Mariana Ferreira, cidadã romena casada com um guineense e a viver na Guiné-Bissau vai para mais de 20 anos, é a grande obreira da provável mudança de vida dos habitantes de Quinhamel.
Insistente, Mariana, formada em Belas Artes pela Universidade de Bucareste, deitou mãos à obra, batendo portas, pedindo apoios para transformar o ofício secular de subsistência dos de Quinhamel para produzir "arte vendível no mercado justo".
Na busca de financiamento para a construção de raiz da fábrica de tecelagem hoje baptizada pelo primeiro-ministro guineense, Carlos Gomes Júnior, com o nome "Artissal", Mariana disse à Lusa ter recebido "muitas negas e algumas reticências".
"Ninguém acreditava na viabilidade de um projecto dessa natureza", lembrou, sublinhando logo que a única instituição internacional que lhe quis dar "ouvidos e apoios concretos" foi a cooperação portuguesa.
Sensibilizado pelos insistentes pedidos da Mariana, sobretudo pela argumentação apresentada para justificar a razão de ser do projecto, combate à pobreza e ao desemprego na Guiné-Bissau, o Ministério da Solidariedade Social português, através da Direcção- Geral de Cooperação, e tendo Lucília Figueira a liderar as acções, decidiu avançar com parte da verba cujo valor a empresária se recusa a adiantar.

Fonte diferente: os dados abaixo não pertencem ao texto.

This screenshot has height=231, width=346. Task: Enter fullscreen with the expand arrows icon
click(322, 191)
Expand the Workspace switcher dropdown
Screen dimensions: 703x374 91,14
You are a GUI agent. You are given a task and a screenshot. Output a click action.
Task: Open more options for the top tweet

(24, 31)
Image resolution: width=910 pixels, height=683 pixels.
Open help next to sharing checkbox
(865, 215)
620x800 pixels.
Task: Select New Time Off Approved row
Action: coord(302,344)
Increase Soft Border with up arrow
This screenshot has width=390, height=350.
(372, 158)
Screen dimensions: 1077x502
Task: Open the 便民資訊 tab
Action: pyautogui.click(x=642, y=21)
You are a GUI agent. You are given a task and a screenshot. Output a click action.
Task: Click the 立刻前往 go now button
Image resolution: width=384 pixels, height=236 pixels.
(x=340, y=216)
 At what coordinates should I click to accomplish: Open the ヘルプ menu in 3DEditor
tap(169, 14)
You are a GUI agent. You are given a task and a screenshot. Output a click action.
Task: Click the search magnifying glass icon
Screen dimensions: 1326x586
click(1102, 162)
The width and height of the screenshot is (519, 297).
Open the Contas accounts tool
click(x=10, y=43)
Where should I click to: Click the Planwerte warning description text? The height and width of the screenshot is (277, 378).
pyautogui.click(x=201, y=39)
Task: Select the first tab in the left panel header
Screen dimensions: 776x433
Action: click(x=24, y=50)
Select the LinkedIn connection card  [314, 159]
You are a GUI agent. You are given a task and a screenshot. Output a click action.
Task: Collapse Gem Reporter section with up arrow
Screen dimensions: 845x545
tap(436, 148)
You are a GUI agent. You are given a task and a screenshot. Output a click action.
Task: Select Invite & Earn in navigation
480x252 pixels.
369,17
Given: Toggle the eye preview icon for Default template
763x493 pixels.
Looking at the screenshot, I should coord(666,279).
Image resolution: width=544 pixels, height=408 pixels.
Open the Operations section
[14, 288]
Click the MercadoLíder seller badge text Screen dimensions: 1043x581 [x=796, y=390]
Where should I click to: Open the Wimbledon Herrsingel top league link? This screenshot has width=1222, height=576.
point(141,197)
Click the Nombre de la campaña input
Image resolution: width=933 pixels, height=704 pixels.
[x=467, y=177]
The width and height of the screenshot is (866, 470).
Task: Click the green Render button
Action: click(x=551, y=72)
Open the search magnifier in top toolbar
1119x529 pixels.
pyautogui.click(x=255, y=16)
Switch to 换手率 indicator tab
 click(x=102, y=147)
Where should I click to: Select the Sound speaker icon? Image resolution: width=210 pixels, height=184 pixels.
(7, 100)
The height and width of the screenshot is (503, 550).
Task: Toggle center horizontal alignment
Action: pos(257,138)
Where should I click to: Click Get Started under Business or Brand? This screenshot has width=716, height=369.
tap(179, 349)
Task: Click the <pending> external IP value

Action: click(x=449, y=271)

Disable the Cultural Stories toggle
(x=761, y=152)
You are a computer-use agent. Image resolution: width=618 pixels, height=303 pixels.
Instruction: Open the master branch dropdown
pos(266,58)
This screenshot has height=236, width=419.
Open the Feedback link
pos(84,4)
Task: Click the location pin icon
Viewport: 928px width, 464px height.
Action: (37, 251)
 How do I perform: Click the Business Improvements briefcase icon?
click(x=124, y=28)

"Não lhe vou dizer quanto é que recebi da Cooperação portuguesa mas digo-lhe apenas que gastámos 11 mil euros para a construção de raiz deste centro de tecelagem. Não interessa o valor, mas sim o gesto", disse Mariana.
Como sublinhou, "apenas uma forma de retribuir a atenção da Cooperação portuguesa", Mariana convidou a directora dos Serviços de Cooperação do Ministério da Solidariedade Social português a ser "a madrinha" do "Artissal", dando-lhe "a honra" de inaugurar formalmente a fábrica, mesmo na presença do primeiro-ministro e da "primeira-dama" da Guiné-Bissau.
No seu discurso, carregado de alguma emoção, Mariana Ferreira sublinhou ser esta o dia mais feliz da sua vida, isto porque, afirmou vai ajudar a mudar a vida dos habitantes da zona de Quinhamel e, ao mesmo tempo, combater a pobreza, quase endémica naquela zona da Guiné- Bissau.
Numa primeira fase, a "Artissal" dará emprego directo a 21 pessoas, 16 rapazes e cinco mulheres, havendo a possibilidade de a fábrica vir a ser ampliada.
Por seu turno, e em nome do Ministério português da Solidariedade Social, Lucília Figueira, com um pano da nova fábrica à cintura, frisou que a Cooperação portuguesa se sente "feliz pelo gesto", embora tenha disponibilizado poucos fundos para o apoio ao projecto.
Também visivelmente contente, o primeiro-ministro guineense disse aos jornalistas que agradece "de fundo do coração" o "gesto" de Portugal para com a Guiné-Bissau, sublinhando que a fábrica hoje inaugurada vai contribuir para o combate ao desemprego na região e consequentemente aliviar o governo.
Mas a alegria de Carlos Gomes Júnior não ficou por aqui, já que, como o próprio frisou, os panos que vão sair da "Artissal" serão uma espécie de "cartão de visita" da nova imagem da Guiné-Bissau.
"Sabemos que todo o mundo aprecia a qualidade dos panos da Guiné-Bissau. É mais um cartão de visita do nosso país além fronteiras", acrescentou o chefe do governo guineense.